SOURCE PASSAGE »
It’s one of many moments where Kidman, as Greer, allows herself to be unlikable, which is something the Oscar-winning actress rarely does. In her recent TV roles, Kidman has been tormented, aggrieved, angry, sure — but just plain mean? Never. It’s a hoot to watch her embrace Greer’s underlying nastiness, which naturally stems from a Deep Dark Secret not even her family knows. Fanning has a ball as the snooty and condescending Abby, who cloaks all her insults with a sing-song lilt and a sunny smile. Reynor brings the tragicomic relief as Benji’s bullying, insecure brother Tom, and Champlin strikes just the right tone of unflappable bemusement as Detective Henry.

WHAT IS ASKED »
1/ In the TV review, which character does Reynor play?
2/ Continue the TV review from its final sentence with a few more sentences in the same tone.

ENTRIES SUPPLIED »
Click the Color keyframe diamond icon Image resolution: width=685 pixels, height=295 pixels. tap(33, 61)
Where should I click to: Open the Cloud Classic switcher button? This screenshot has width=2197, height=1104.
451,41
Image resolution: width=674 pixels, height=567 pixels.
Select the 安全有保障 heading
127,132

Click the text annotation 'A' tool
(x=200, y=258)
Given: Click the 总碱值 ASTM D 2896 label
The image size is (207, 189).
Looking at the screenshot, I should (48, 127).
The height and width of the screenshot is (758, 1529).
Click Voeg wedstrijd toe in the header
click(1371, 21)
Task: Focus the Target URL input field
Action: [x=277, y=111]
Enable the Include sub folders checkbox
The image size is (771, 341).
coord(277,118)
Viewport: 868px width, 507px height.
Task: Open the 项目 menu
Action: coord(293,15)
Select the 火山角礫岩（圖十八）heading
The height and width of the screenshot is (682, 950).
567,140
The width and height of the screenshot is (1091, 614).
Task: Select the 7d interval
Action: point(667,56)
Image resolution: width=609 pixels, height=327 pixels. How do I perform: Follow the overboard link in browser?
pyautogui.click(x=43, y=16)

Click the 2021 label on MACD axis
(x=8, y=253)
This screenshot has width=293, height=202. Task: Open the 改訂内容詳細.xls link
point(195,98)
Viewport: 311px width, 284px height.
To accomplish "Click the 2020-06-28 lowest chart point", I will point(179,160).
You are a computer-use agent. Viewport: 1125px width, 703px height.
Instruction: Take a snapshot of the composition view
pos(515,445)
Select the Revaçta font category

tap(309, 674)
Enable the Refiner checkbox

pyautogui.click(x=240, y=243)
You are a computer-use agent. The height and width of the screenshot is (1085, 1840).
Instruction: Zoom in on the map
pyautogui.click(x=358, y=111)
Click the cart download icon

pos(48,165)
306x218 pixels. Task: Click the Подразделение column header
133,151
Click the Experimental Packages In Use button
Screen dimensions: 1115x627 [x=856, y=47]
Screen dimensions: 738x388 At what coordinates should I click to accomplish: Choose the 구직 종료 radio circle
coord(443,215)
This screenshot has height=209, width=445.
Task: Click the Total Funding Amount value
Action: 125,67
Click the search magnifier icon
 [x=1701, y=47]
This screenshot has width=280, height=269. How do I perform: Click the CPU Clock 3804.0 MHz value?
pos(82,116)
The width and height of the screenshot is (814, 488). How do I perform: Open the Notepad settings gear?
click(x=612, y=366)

OUTPUTS »
1/ Benji's bullying, insecure brother Tom.

2/
Alas, there isn’t much to Tag Winbury, whose chief personality traits are smoking a lot of weed and a tendency to sing pop songs at inappropriate times. Hewson and Bowle are appealing actors, but their characters are similarly underwritten and suffer from a noticeable lack of chemistry. We’re never really clear why Amelia — who ostensibly has no designs on Benji’s money — wants to marry him in the first place. But in the end, perhaps Greer Winbury is right and it really doesn’t matter. Benji, Amelia, Tag — all of them are just a catalyst for the real entertainment: Watching the rich eat their own. Grade: B
All six episodes of The Perfect Couple premiere Thursday, Sept. 5, on Netflix.